The Wall Street Journal's shameless dishonesty: What its defense of Kansas' tax cuts says about the right's real agenda

Paper claims Kansas' tax cuts are working just fine -- any problems are the liberals' fault!

Published October 27, 2014 9:02PM (EDT)

  (AP/Charlie Riedel)
(AP/Charlie Riedel)

Eight days before Kansas Gov. Sam Brownback may lose re-election thanks to the disastrous consequences of his deep tax cuts, the Wall Street Journal has published an apologia for Brownback's supply side experiment. And if you're willing to suspend your faculties of observation and critical thinking, you just may find it persuasive.

You know you're in for a real doozy when Allysia Finley, a member of the Journal's editorial board and the piece's author, begins by comparing Brownback's tax cuts with the 19th-century struggle against slavery. "During the 1850s," Finley writes "Kansas turned into a battleground for a proxy war between abolitionists and slavery supporters. Today, Kansas has become the flash point in another national debate, this one over government’s role in promoting growth." Well then.

Unlike Brownback, whose theory is that his policies will soon start working )any day now!) but the liberal media is determined to create the impression that they've already failed, Finley assures us that Kansas' tax cuts are working right now. Conveniently, she omits that Kansas collected $330 million less than expected in revenue for fiscal year 2014, which was $700 million below revenue for fiscal 2013. Nor does Finley note that from July to September, Kansas' revenue was a staggering 10 percent short of expectations. But Finley simply asserts that any budgetary problems can safely be laid at the feet of moderate Republicans in the Kansas Senate, who opposed an arbitrary cap of two percent spending growth each year.

Meanwhile, Finley asks, "if the tax cuts have been so disastrous, why won’t [Paul Davis, Brownback's Democratic challenger] pledge to repeal them?" Take the tax cuts' consequences for education funding. Finley complains that Democrats and the liberal media have unfairly claimed that Brownback signed “largest single cut to education in Kansas history” to help pay for his tax cuts. But, she writes, "[s]chool funding in Kansas is actually at an all-time high. Total per-pupil spending has increased to $12,960 from $12,283 over four years."

What Finley doesn't see fit to mention is that state funding for public schools remains 15 percent below pre-Great Recession levels. Adjusting for inflation, per-pupil spending has declined $861 since 2008. Of 47 states studied by the Center on Budget and Policy Priorities, Kansas ranked fifth in the size of its cuts to education since the recession.

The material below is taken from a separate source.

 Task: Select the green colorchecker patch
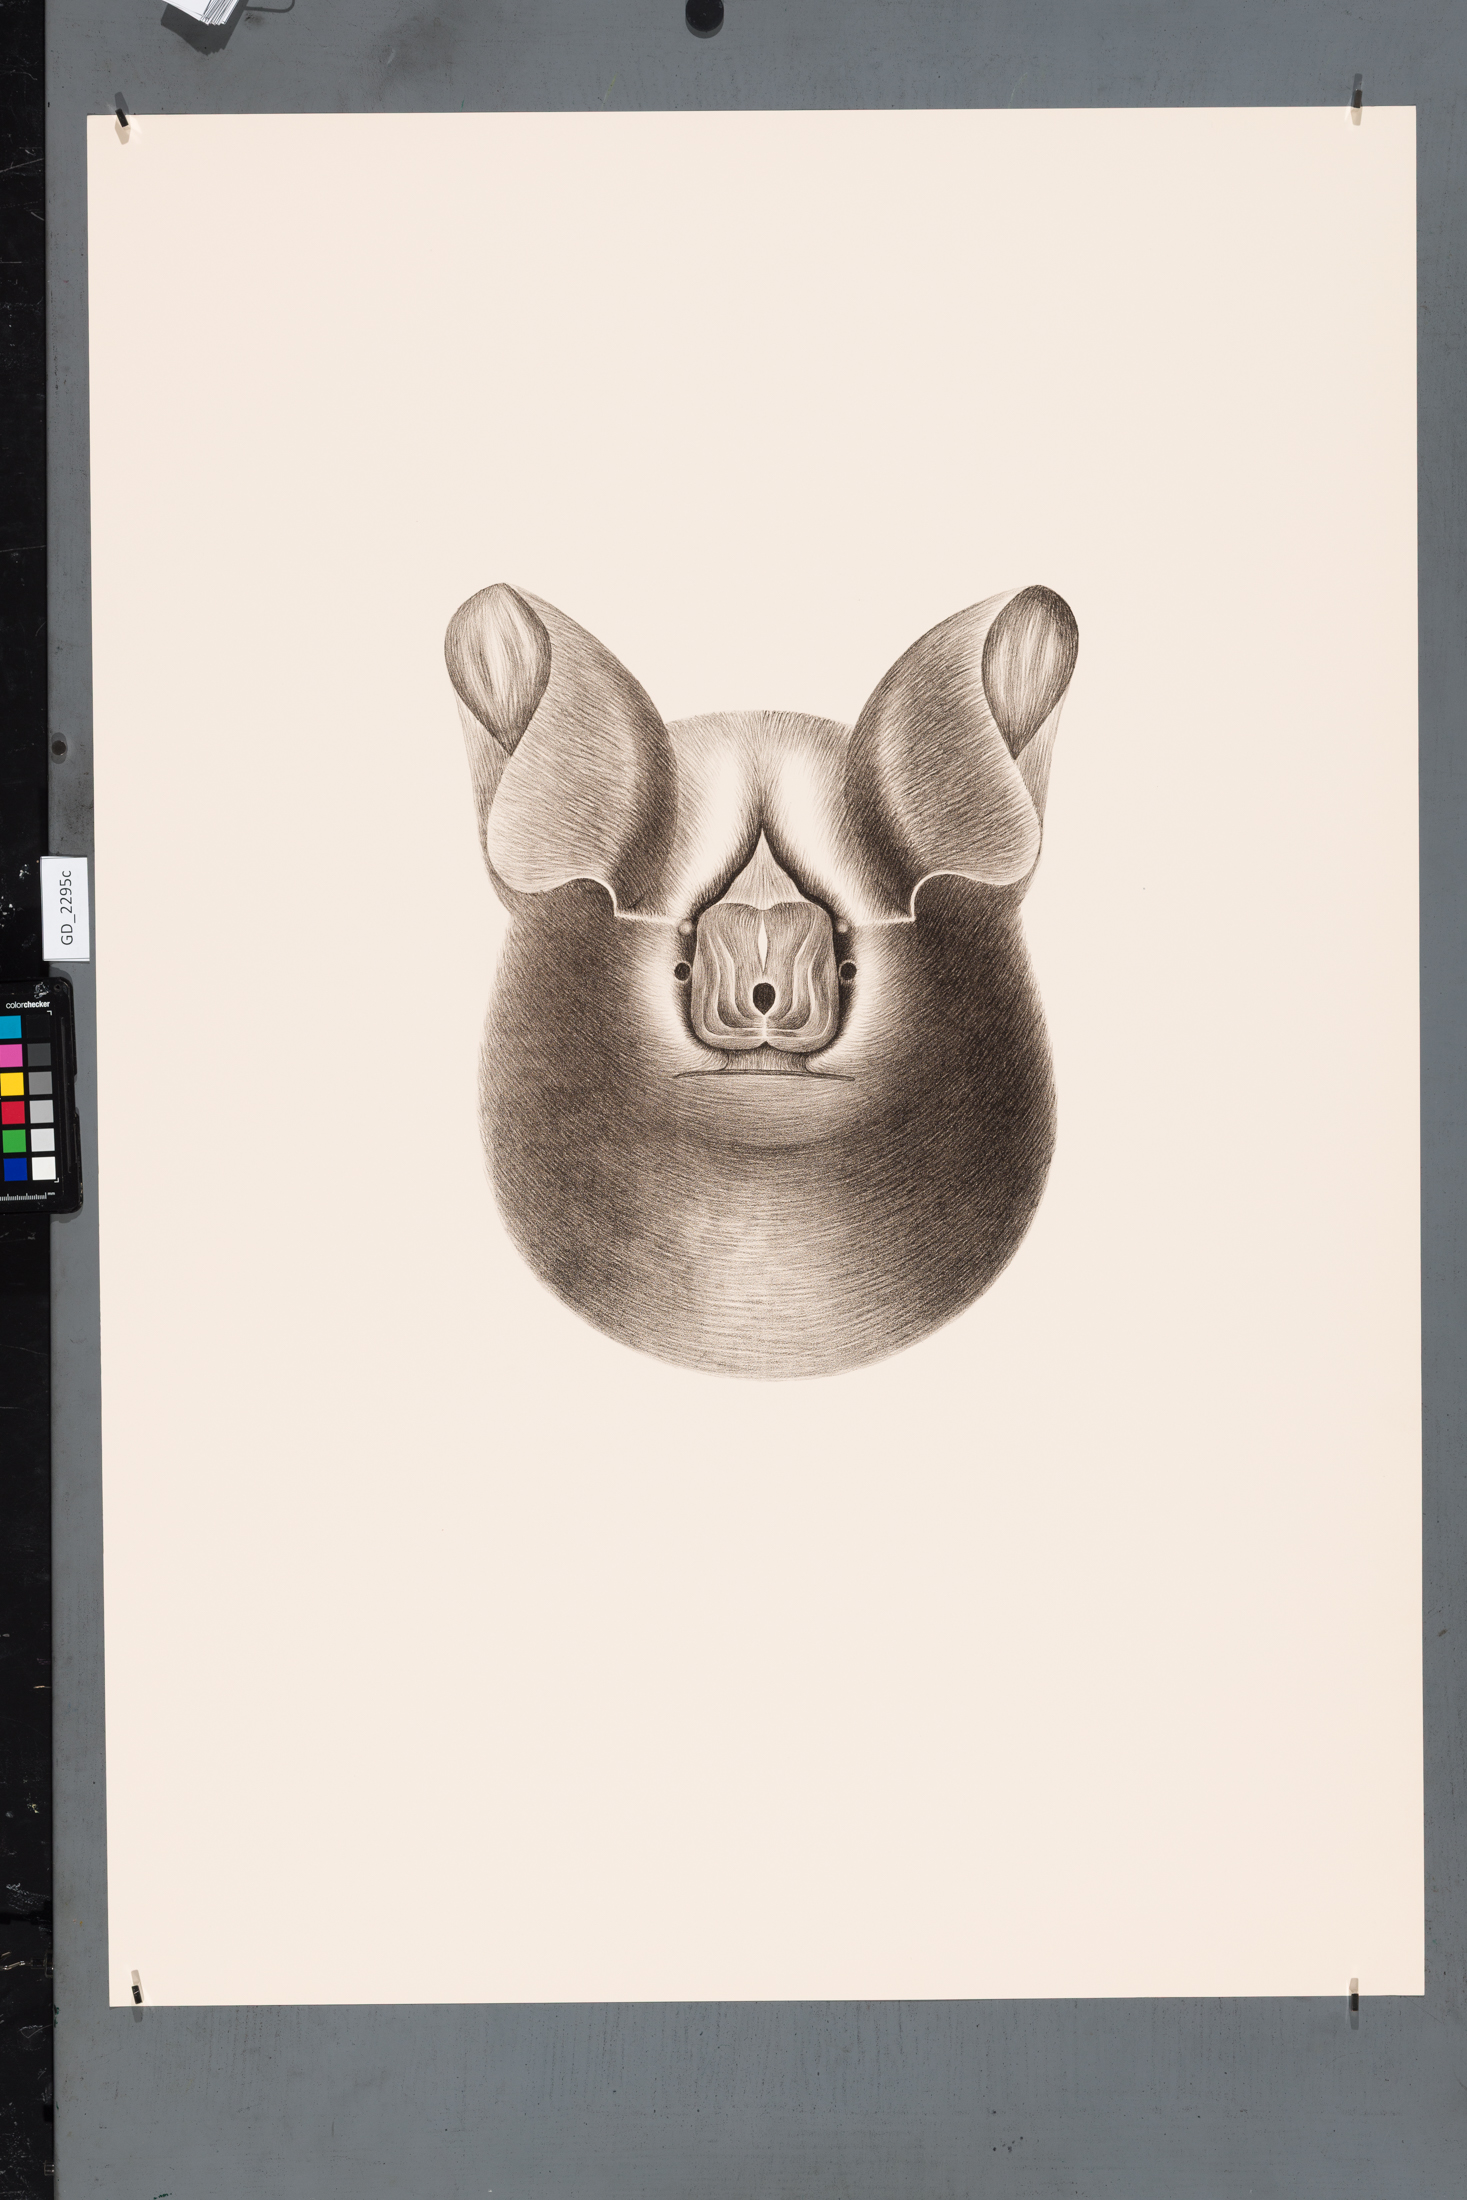[14, 1141]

And what of the flourishing economy Brownback promised his tax cuts would create? "Since the tax cuts took effect in January 2013," Finley writes, "private job growth in Kansas has surpassed growth in Nebraska and Iowa after trailing for the prior decade. Services (i.e., small businesses) account for 95% of the state’s growth in private jobs, compared with about 70% in Iowa and Nebraska." Sounds pretty impressive -- until you realize Kansas' GDP growth of  1.9 percent in 2013 lagged seven neighboring or Great Plains states; the only state in the region to fare worse was Missouri. Kansas' rate of job growth is also slower than the nation's rate of recovery as a whole, while Brownback's economic policies haven't measurably improved Kansans' standard of living. In 2013, Kansas ranked 24th in per-capita personal income -- just as it did in 2012 and 2011. The state's poor and vulnerable have suffered the most under Brownback's administration; as ThinkProgress notes, Brownback has kicked more than 1,400 disabled people off of Medicaid since taking office in January 2011. This from a guy who speaks incessantly of fostering a "culture of life."

By any objective measure, then, Brownback's tax cuts have been an utter failure. So what explains the disinformation campaign waged by Brownback's supporters in the GOP and on the Wall Street Journal editorial board? There's no doubt that part of the explanation lies in the conservative bubble's imperviousness to those pesky things called "facts" and "evidence." But we also can't lose sight of the right wing's ultimate agenda of savage cuts to government programs and public assistance -- hence Finley's insistence, for instance, that all would be going swimmingly if those damned Kansas RINOs had just swallowed real spending cuts. And that larger agenda is what makes Brownback's experiment so pernicious.